**TASK STATEMENT**:
Reproduce all records exactly.

——

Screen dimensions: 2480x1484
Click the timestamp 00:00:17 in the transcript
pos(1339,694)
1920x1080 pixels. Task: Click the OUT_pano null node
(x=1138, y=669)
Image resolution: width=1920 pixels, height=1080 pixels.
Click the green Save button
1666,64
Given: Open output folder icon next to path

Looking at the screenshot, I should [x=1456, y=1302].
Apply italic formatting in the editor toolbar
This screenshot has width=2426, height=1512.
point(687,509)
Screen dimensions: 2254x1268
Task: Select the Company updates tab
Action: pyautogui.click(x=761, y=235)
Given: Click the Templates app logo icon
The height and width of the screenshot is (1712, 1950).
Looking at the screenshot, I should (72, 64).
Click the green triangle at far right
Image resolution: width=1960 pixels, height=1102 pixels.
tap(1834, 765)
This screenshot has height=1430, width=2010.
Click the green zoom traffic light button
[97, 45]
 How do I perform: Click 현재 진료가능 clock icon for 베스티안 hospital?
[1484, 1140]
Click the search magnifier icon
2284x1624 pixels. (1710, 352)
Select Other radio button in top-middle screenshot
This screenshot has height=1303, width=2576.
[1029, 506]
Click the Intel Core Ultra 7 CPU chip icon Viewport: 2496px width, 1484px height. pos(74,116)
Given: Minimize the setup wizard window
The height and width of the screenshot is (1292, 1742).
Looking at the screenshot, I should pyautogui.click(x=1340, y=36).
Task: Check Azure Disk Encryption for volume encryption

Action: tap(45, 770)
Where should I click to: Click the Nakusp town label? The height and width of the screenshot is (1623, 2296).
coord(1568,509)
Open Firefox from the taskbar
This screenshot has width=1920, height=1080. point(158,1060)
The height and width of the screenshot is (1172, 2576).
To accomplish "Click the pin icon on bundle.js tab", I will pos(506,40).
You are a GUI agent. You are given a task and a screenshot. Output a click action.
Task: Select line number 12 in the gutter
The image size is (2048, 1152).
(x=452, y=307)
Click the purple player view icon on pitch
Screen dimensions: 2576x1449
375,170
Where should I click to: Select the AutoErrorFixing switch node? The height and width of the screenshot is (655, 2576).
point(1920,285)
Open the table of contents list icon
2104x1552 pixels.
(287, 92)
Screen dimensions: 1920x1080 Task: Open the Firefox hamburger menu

——

**ANSWER SPACE**:
Screen dimensions: 2480x1484
Click the timestamp 00:00:17 in the transcript
pos(1339,694)
1920x1080 pixels. Task: Click the OUT_pano null node
(x=1138, y=669)
Image resolution: width=1920 pixels, height=1080 pixels.
Click the green Save button
1666,64
Given: Open output folder icon next to path

Looking at the screenshot, I should [x=1456, y=1302].
Apply italic formatting in the editor toolbar
This screenshot has width=2426, height=1512.
point(687,509)
Screen dimensions: 2254x1268
Task: Select the Company updates tab
Action: pyautogui.click(x=761, y=235)
Given: Click the Templates app logo icon
The height and width of the screenshot is (1712, 1950).
Looking at the screenshot, I should (72, 64).
Click the green triangle at far right
Image resolution: width=1960 pixels, height=1102 pixels.
tap(1834, 765)
This screenshot has height=1430, width=2010.
Click the green zoom traffic light button
[97, 45]
 How do I perform: Click 현재 진료가능 clock icon for 베스티안 hospital?
[1484, 1140]
Click the search magnifier icon
2284x1624 pixels. (1710, 352)
Select Other radio button in top-middle screenshot
This screenshot has height=1303, width=2576.
[1029, 506]
Click the Intel Core Ultra 7 CPU chip icon Viewport: 2496px width, 1484px height. pos(74,116)
Given: Minimize the setup wizard window
The height and width of the screenshot is (1292, 1742).
Looking at the screenshot, I should pyautogui.click(x=1340, y=36).
Task: Check Azure Disk Encryption for volume encryption

Action: tap(45, 770)
Where should I click to: Click the Nakusp town label? The height and width of the screenshot is (1623, 2296).
coord(1568,509)
Open Firefox from the taskbar
This screenshot has width=1920, height=1080. point(158,1060)
The height and width of the screenshot is (1172, 2576).
To accomplish "Click the pin icon on bundle.js tab", I will pos(506,40).
You are a GUI agent. You are given a task and a screenshot. Output a click action.
Task: Select line number 12 in the gutter
The image size is (2048, 1152).
(x=452, y=307)
Click the purple player view icon on pitch
Screen dimensions: 2576x1449
375,170
Where should I click to: Select the AutoErrorFixing switch node? The height and width of the screenshot is (655, 2576).
point(1920,285)
Open the table of contents list icon
2104x1552 pixels.
(287, 92)
Screen dimensions: 1920x1080 Task: Open the Firefox hamburger menu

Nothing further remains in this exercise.